OpenAI's EU charm offensive: blueprints, partnerships, and a whole lot of promises
The AI giant is rolling out economic blueprints across Europe, the UK, and Australia. I've seen this playbook before.
Crédit photo: Lottie animation by Centre Robotics (LottieFiles Free, used with credit). · source
Look, I'll be honest: when a tech company starts publishing "economic blueprints" for entire continents, my first instinct is to check my wallet. OpenAI's been busy lately, rolling out what they're calling the EU Economic Blueprint 2.0, and I've got thoughts.
The pitch is straightforward enough. OpenAI wants to help Europe "seize the promise of artificial intelligence" and ensure AI is "developed and deployed by Europe, in Europe, for Europe." That last bit made me chuckle. When I was at Kuka, we used to hear similar lines from American automation vendors who'd show up in Augsburg with PowerPoints about how their solutions were really about German manufacturing excellence.

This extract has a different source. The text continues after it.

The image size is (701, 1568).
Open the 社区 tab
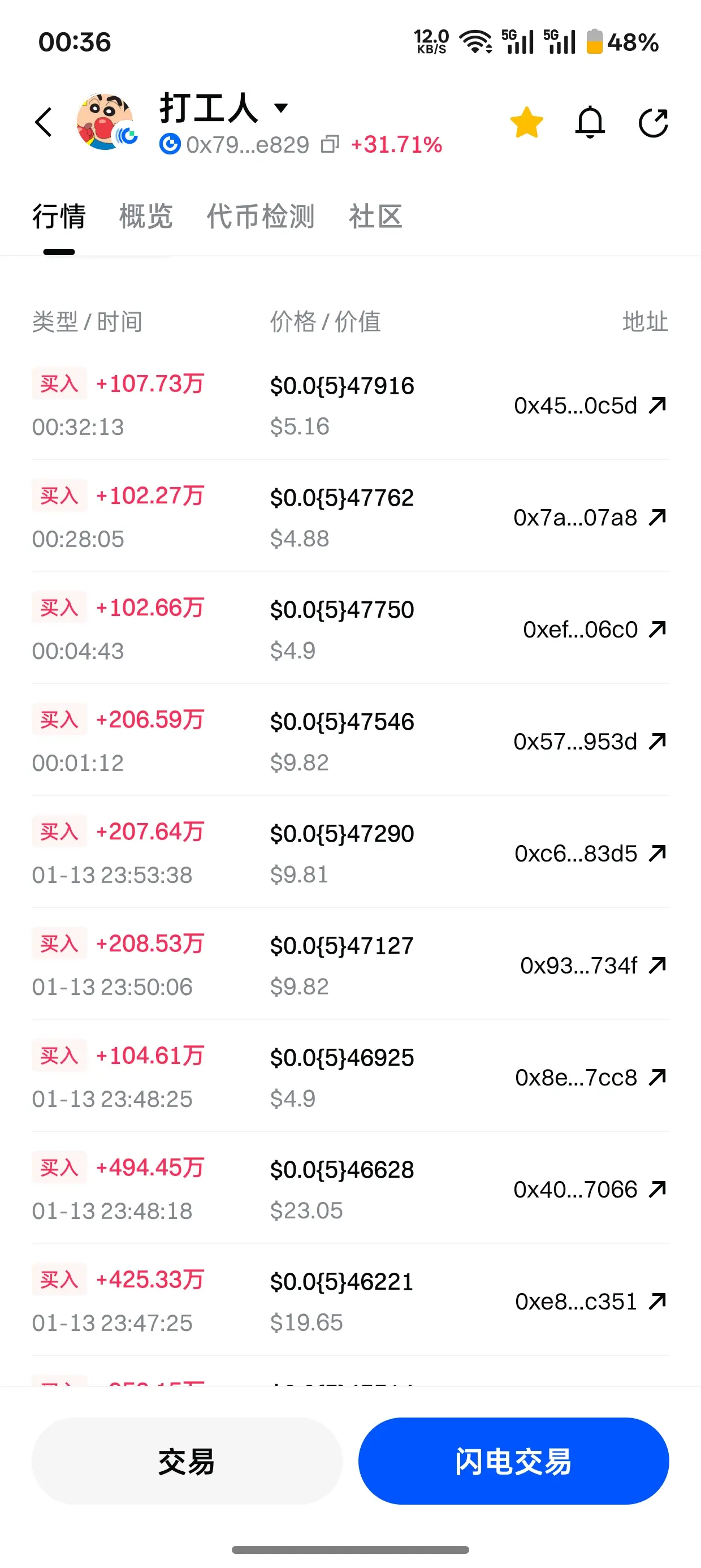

Usually meant they wanted our customer list.
But let me complicate my own cynicism here, because the situation's more nuanced than my gut reaction suggests.
What's actually in these blueprints?
The EU blueprint is part of a broader push. OpenAI's also announced a UK Government partnership and published an Australian blueprint with Mandala Partners. The common thread is productivity: they're positioning AI adoption as the answer to sluggish economic growth.
The specifics remain a bit fuzzy, which is par for the course with these announcements. We're talking about "accelerating AI adoption, skills, and growth" and "unlocking full economic and social potential." I'd love to see the actual numbers on projected job creation versus displacement, but those details aren't in the public materials I found.